Future outlook is an important aspect when you’re looking at buying a stock, especially if you are an investor looking for growth in your portfolio. Buying a great company with a robust outlook at a cheap price is always a good investment, so let’s also take a look at the company's future expectations. Though in the case of Zillow Group, it is expected to deliver a highly negative revenue growth over the next few years, which doesn’t help build up its investment thesis. It appears that risk of future uncertainty is high, at least in the near term.
What this means for you:
Are you a shareholder? ZG seems fairly priced right now, but given the uncertainty from negative returns in the future, this could be the right time to reduce the risk in your portfolio. Is your current exposure to the stock beneficial for your total portfolio? And is the opportunity cost of holding a negative-outlook stock too high? Before you make a decision on the stock, take a look at whether its fundamentals have changed.
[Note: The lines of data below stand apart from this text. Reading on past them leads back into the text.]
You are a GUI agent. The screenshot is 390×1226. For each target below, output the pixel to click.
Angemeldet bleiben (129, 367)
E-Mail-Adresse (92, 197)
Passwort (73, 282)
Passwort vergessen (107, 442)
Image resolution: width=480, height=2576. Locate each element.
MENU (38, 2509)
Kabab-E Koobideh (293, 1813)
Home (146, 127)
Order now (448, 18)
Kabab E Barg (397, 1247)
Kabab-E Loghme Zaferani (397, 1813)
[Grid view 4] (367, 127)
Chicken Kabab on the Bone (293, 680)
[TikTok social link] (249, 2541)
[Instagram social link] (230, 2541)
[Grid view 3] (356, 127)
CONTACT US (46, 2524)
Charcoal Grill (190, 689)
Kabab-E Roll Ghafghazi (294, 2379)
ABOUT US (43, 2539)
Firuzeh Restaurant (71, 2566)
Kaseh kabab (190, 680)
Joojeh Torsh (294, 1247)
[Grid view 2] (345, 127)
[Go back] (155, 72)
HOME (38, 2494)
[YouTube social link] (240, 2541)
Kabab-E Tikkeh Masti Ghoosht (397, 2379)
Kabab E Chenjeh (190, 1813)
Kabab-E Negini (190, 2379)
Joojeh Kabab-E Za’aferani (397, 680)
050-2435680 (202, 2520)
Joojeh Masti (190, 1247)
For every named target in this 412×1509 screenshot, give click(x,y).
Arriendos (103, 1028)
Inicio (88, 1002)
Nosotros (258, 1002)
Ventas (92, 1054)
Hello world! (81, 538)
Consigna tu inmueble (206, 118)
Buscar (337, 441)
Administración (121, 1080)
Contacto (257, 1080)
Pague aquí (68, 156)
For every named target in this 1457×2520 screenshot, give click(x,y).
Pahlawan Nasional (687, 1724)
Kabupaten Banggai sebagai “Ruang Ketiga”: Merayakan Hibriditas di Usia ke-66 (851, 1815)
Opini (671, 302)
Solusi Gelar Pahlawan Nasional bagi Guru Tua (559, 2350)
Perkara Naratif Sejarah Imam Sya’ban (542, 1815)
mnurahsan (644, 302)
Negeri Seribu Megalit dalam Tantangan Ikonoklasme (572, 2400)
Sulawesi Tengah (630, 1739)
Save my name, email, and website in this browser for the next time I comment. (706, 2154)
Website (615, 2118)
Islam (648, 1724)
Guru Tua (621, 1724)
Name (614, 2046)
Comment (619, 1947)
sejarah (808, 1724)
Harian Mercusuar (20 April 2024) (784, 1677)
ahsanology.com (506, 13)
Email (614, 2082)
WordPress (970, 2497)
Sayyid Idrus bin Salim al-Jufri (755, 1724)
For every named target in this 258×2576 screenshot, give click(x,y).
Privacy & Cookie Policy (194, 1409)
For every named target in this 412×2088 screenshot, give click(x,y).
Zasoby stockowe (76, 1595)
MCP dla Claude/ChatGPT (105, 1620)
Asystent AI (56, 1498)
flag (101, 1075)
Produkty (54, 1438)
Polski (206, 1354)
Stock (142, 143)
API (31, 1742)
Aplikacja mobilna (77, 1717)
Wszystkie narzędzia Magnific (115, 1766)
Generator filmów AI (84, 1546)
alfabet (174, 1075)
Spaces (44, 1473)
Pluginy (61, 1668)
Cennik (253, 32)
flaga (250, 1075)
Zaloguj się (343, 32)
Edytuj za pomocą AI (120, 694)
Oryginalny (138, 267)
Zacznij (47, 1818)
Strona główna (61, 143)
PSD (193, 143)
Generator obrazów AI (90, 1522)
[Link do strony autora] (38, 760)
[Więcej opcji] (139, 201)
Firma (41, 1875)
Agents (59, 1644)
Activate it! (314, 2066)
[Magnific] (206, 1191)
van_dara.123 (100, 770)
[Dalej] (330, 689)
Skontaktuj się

Are you a potential investor? If you’ve been keeping an eye on ZG for a while, now may not be the most optimal time to buy, given it is trading around its fair value. The price seems to be trading at fair value, which means there’s less benefit from mispricing. In addition to this, the negative growth outlook increases the risk of holding the stock. However, there are also other important factors we haven’t considered today, which can help gel your views on ZG should the price fluctuate below its true value.
So while earnings quality is important, it's equally important to consider the risks facing Zillow Group at this point in time. Every company has risks, and we've spotted 3 warning signs for Zillow Group you should know about.
If you are no longer interested in Zillow Group, you can use our free platform to see our list of over 50 other stocks with a high growth potential.
This article by Simply Wall St is general in nature. We provide commentary based on historical data and analyst forecasts only using an unbiased methodology and our articles are not intended to be financial advice. It does not constitute a recommendation to buy or sell any stock, and does not take account of your objectives, or your financial situation. We aim to bring you long-term focused analysis driven by fundamental data. Note that our analysis may not factor in the latest price-sensitive company announcements or qualitative material. Simply Wall St has no position in any stocks mentioned.